Retroperitoneal sarcomas are a group of diseases that behave differently from one another. Well-differentiated liposarcomas have an indolent biology but show a tendency to recur locally even years after primary resection. Dedifferentiated liposarcomas are characterized by a very high local recurrence risk, while the metastatic risk mainly depends on the histological characteristics of the dedifferentiated component. In leiomyosarcomas, hematogenous spread informs prognosis while local recurrences are far less common. Surgery is the cornerstone of treatment of all retroperitoneal sarcoma subtypes and its quality is the only treatment-related factor able to improve the oncological outcome. A frontline extended surgical approach is all the more critical in subtypes in which local control directly impacts prognosis.
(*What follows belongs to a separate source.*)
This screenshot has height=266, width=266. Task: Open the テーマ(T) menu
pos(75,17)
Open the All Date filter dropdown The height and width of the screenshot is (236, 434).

Financial & competing interests disclosure

The authors have no relevant affiliations or financial involvement with any organization or entity with a financial interest in or financial conflict with the subject matter or materials discussed in the manuscript. This includes employment, consultancies, honoraria, stock ownership or options, expert testimony, grants or patents received or pending, or royalties.

Key issues
  • Retroperitoneal sarcomas (RPS) are rare. Four well-defined histotypes account for 80% of RPS patients: well-differentiated liposarcomas, dedifferentiated liposarcomas (DDLPS), leiomyosarcomas and solitary fibrous tumors. Each histotype shows specific biological characteristics, natural history and clinical behavior. Moreover, among the same histotype, the subdivision by tumor grade may identify subgroups with specific features.

  • Studies from extremity soft tissue sarcomas have shown that margin status is a crucial determinant of the local recurrence (LR) risk and that surgical planning should be designed according to the tumor’s inherent biological aggressiveness, site and relationship with anatomical barriers.

  • The only potentially curative treatment of RPS is macroscopically complete surgical resection at the first operation, avoiding tumor rupture. Most of the time, this implies the need for multivisceral resection. The kidney and colon are the most often resected organs.

  • RPS lie in a highly complex space adjacent to vital organs. Anatomical constraints lead to a resection that is marginal by definition. Despite this, complete clearance of the ipsilateral retroperitoneal fat by conducting dissection beyond the anatomical barriers is possible through the use of a frontline extended surgical approach. This extended surgical policy has proven to be associated with a better LR rate and better overall survival in low-to-intermediate grade tumors in retrospective series.

  • Well-differentiated liposarcomas are characterized by a favorable LR rate and overall survival compared to other histological subtypes. The distant metastasis potential is negligible. Since the outcome after LR is poor, every attempt should be made to maximize local control during primary surgery.

  • G2 DDLPS show a strong tendency to recur locally with a relatively low metastatic potential. They are supposed to benefit most from a frontline extended surgical approach.

  • G3 DDLPS and G3 leiomyosarcomas are characterized by a strong tendency to develop systemic metastasis. In these histotypes, the hematogenous spread of the disease informs prognosis. New effective drugs are greatly needed.

  • Classic solitary fibrous tumors fare well after surgery and a more conservative surgical approach should be considered on an individualized basis.